WEST SACRAMENTO -- Caltrans hosted its first public forum Tuesday night at the West Sacramento Community Center on a topic that has been driving the conversation for weeks:
The $465 million project proposes adding an express toll lane on the freeway in both directions on the from Sacramento to Davis -- that includes the busy stretch from West El Camino Avenue to the Solano County line on Interstate 80 and to Interstate 5 on Highway 50 in Sacramento County. The main proposal as it stands is for a toll lane but Caltrans says other "managed lane" alternatives are still being considered. It also plans to add new pedestrian and cycling facilities, a mobility hub and other additions.
"It would help to alleviate congestion along the entire corridor which is one of the most heavily congested corridors in the state," said Caltrans project manager Gurtej Bhattal.
The money paid to the toll is expected to fund public transportation in Yolo County and the Capitol Corridor railway.
Caltrans gave the green light for debate Tuesday night as some Yolo County neighbors say they should pump the breaks.
"No. I'm not for it," said attendee Bob Schabert, who added the road should be shared equally by drivers.
"And why should we be penalized to be able to cross the causeway to get to different places?" asked attendee Denise Duncan of West Sacramento.
If the express toll lane proposal is approved, people who want to skip the heavy traffic can either pay up or have a certain number of extra passengers in the car.
"The toll lane will allow the top, the richest 25% of the public, to opt out of congestion and leaving the rest of us in congestion," said a critic of the project, Alan Hirsch.
Hirsch attended Tuesday's meeting to represent the local advocacy group Yolo Mobility. He argues the proposal is an environmental failure that he believes will fuel climate change by ultimately adding more cars to the road over time, he says, without better exploring other more environmentally friendly options.
It's why he told CBS13 the group plans to sue Caltrans.
"I'm not sure this is really meaningful until it goes to court," Hirsch said of Tuesday's public forum. "California's state climate plan calls for us to reduce our driving to meet our climate goals. If they build this, it moves us in the wrong direction."
For some, the fear over who is paying for the project brought them to the meeting.

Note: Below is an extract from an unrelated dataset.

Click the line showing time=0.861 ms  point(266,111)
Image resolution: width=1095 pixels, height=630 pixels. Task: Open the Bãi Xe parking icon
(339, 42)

"We got hosed six years ago on a tax bill by Caltrans. They said our freeways were gonna fall down. That money disappeared. It went to other causes," Schabert argues.
CBS13 asked Caltrans to clear up a concern many attendees brought to the table Tuesday: will taxes be raised to pay for this?
The answer is no. Caltrans says the project is funded through the existing gas tax in addition to state and federal grants.
"It's the people who are utilizing it every day that are paying into the system. The benefit is ultimately for the people," said Bhattal.
Another factor is construction fatigue for drivers tired of navigating the orange cones for major existing repair projects on both I-80 and Highway 50 in the same area.
If construction on the proposed toll lane starts as scheduled in the fall of 2024, the projected finish line is winter of 2027 -- an estimated three years of construction.
"We are trying to achieve what we can through the corridor all at once and in the most efficient way possible," said Bhattal, telling CBS13 it's better to get the projects done back-to-back instead of breaking them up over time.
"The headaches and the long construction periods are understandable but at the end of the day we are going to provide the most efficient transportation system possible," said Bhattal.
To weigh in on the project, take the Caltrans survey online.
The second public meeting on the project will be hosted by Caltrans on Dec. 13 at the Mary L. Stephens Davis Branch Library from 5:30 to 7:30 p.m.